Faço essas considerações não para desqualificar a proposta de melhoria no sistema de repasses, mas para dizer que não foi o sistema de repasses do Fundef que gerou a “crise de qualidade” na educação fundamental. Mesmo porque a qualidade no gerenciamento é diferente de Estado para Estado.
O que gerou a crise de qualidade foi a rápida (e positiva) expansão do ensino básico nos últimos 40 anos, não acompanhada de recursos financeiros e humanos para que ela fosse feita com qualidade. Tal fato foi determinado, a par dessa situação de fundo, também pela ausência de estratégias de longo curso, por parte da União, para estimular a formação de professores e a própria expansão da licenciatura.
A expansão da licenciatura, por seu turno, só seria real (porque ela não é mera “oferta de vagas”) se fosse combinada com um programa realista de profissionalização digna dos professores. E esta começaria com uma ação regulatória, de alcance federativo, para melhorar significativamente os padrões remuneratórios do magistério nos Estados e municípios, com a colaboração expressiva de recursos da União. Esse é o ponto de partida do Fundeb, que não é uma mágica gerencial, mas uma base sólida para todo o resto. Inclusive para a consolidação, ampliação e qualificação da Escola de Gestores, que o MEC já começou a implantar com os Estados.

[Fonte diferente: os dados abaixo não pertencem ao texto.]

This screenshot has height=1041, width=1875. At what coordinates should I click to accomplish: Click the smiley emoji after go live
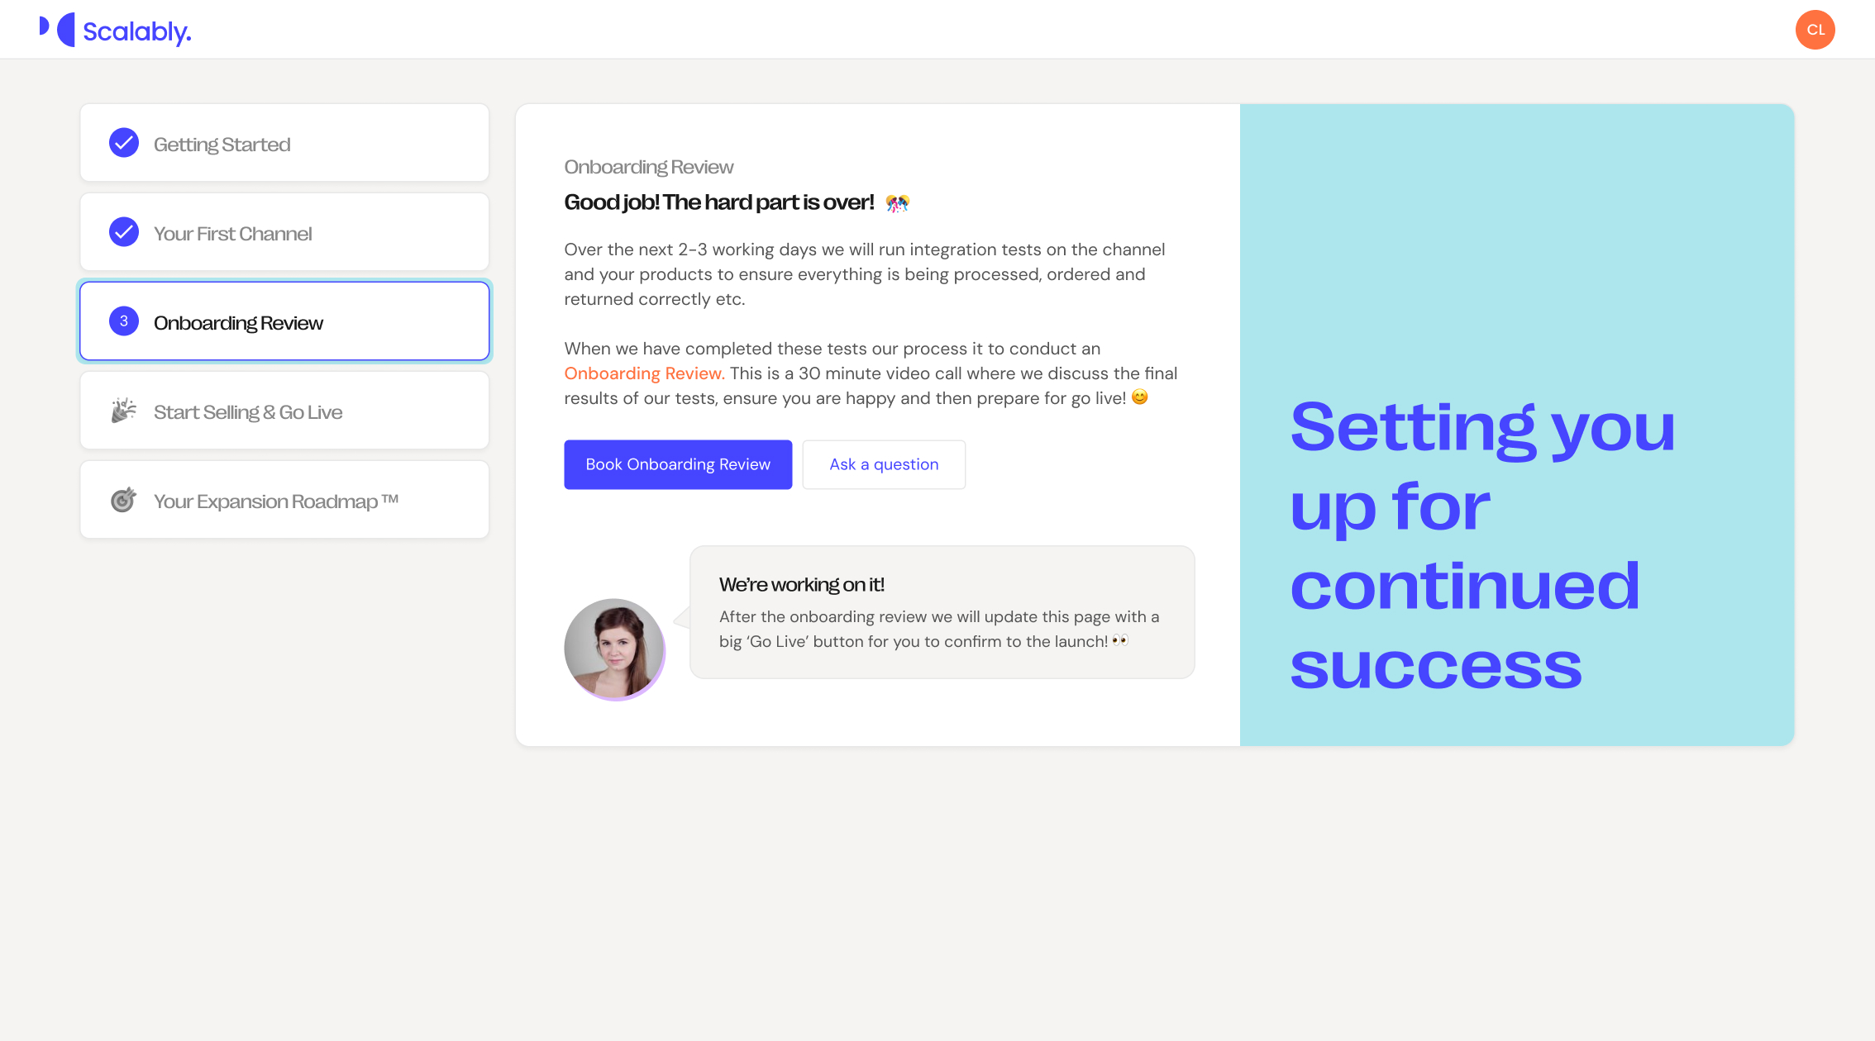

A seletividade e a qualidade dos gastos e investimentos públicos são, obviamente, uma questão sempre importante, mas o seu processo de aperfeiçoamento não precede nem sucede a quantificação dos recursos necessários para um determinado programa público. A própria quantificação deve conter, na sua definição, seleção e qualidade, e o próprio gestor do gasto deve ser preparado no processo político de escolha de prioridades e indicação de fontes dos recursos.
A educação é uma questão política de Estado de caráter estratégico, não um “nicho” do mercado para experimentação dos princípios da administração e da contabilidade privadas. Esses princípios podem servir como instrumentos acessórios, não como fundamentos de uma política educacional republicana.
Tarso Genro, 57, advogado, é o ministro da Educação. Foi ministro da Secretaria Especial do Conselho de Desenvolvimento Econômico e Social (2003).